Louise Chen: Thank you.

Operator: Thank you. [Operator Instructions] Our next question comes from Jonathan Aschoff with ROTH MKM. Please go ahead.

Jonathan Aschoff: Hi guys, good morning. Thank you. What were your exact AZSTARYS royalties? And do you still expect $10 million in milestones to be earned in this quarter or actually $15 million?

Neil McFarlane: LaDuane?

LaDuane Clifton: Yes, good morning Jonathan, thank you for the question. The exact was I believe, is $880,000, so we rounded up to $900,000. And with regard to the $10 million milestone, we are definitely on track to earn that milestone during Q4 and then that of course, that cash will be received in Q1.

Jonathan Aschoff: And so that was one milestone, not a $5 million and a $10 million this quarter, just the $10 million?

LaDuane Clifton: The $5 million was earned in Q2 and then the cash was received in Q3. And so then looking ahead, the $10 million would be earned in Q4, we believe, and then received in Q1.

Jonathan Aschoff: Okay. How about this R&D spike? What does that look like going forward?

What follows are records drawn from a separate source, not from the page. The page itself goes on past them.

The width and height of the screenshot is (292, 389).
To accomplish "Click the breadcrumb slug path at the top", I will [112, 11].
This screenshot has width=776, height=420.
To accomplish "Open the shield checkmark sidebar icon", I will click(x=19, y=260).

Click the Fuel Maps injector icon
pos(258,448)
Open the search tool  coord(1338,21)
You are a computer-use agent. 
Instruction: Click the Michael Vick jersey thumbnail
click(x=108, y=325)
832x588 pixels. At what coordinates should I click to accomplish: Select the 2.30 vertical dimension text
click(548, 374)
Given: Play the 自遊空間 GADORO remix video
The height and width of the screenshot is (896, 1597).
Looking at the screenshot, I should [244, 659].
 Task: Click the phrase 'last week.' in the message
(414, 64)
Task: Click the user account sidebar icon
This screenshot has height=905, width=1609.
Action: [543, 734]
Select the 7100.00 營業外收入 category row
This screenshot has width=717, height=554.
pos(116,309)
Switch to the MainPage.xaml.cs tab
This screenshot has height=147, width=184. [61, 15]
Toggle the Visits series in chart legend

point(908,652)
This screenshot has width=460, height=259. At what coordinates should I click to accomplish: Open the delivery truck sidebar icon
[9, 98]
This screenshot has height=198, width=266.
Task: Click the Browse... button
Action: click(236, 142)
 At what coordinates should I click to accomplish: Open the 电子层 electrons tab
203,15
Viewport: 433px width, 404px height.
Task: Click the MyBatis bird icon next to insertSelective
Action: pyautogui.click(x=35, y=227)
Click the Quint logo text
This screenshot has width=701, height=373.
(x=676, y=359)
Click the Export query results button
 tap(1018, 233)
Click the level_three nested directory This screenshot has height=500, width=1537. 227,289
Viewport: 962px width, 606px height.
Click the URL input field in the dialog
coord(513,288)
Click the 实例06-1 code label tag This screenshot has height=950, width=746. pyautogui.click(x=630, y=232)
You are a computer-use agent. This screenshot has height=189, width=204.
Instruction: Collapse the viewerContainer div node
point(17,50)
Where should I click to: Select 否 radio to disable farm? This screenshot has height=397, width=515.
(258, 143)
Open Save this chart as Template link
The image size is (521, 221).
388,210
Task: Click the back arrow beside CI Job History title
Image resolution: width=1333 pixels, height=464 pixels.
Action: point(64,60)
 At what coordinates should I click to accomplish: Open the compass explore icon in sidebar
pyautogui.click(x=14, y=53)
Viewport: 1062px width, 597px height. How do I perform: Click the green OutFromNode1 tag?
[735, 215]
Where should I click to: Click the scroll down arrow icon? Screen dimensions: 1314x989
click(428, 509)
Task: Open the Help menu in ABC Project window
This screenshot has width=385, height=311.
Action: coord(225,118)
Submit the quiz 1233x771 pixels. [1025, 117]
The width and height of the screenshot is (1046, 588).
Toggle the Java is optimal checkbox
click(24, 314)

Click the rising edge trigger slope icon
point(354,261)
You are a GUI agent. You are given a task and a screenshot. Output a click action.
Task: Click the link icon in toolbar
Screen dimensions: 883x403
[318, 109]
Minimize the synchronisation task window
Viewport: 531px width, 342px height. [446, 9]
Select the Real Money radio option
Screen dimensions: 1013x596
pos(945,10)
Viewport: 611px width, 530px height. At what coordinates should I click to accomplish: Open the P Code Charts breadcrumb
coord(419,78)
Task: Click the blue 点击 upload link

LaDuane Clifton: The increase in R&D was certainly because we’re in the — right in the middle of this Phase II trial. And so we’re continuing to work through that. You can expect a similar trend going into Q4. And then that top line data for the KP1077 Phase II is expected in the first half of ’24. So as the clinical phase kind of winds down towards the beginning of that first half for Q1, then you’ll see it moderate a bit. As you look into the end of 2024, that we intend to initiate the Phase III for KP1077. And so then maybe towards the end of next year, you begin to see additional ramp up in R&D spend as that begins at the clinical phase there for the Phase III.

Jonathan Aschoff: Okay. In the U.S., how would you quantify that low-hanging arimoclomol fruit, the identified patients who are eager to take something for NPC?

Joshua Schafer: Hi Jonathan, this is Josh. I’d like to remind you that we have this ongoing expanded access program here in the U.S., which has roughly 70 patients who are already receiving arimoclomol. And it’s our intention that upon approval, our focus is really going to be to convert those patients who are receiving free clinical drug now to paid patients on arimoclomol. So we see that as kind of a bolus of patients who will become commercial while at the same time, being able to — try and reach those other patients with NPC who might not yet be on arimoclomol. I’d also remind you, as we mentioned in our prepared remarks, and as I’m sure you know, arimoclomol has a high degree of awareness within the prescribing community right now.

So we’ve been working with the patient advocacy community and with the thought leaders to ensure that, one, arimoclomol is commercially available and approved, that we’ll be able to bring it to those patients with NPC now. And there are roughly about 300 to 400 patients who are actively treated today.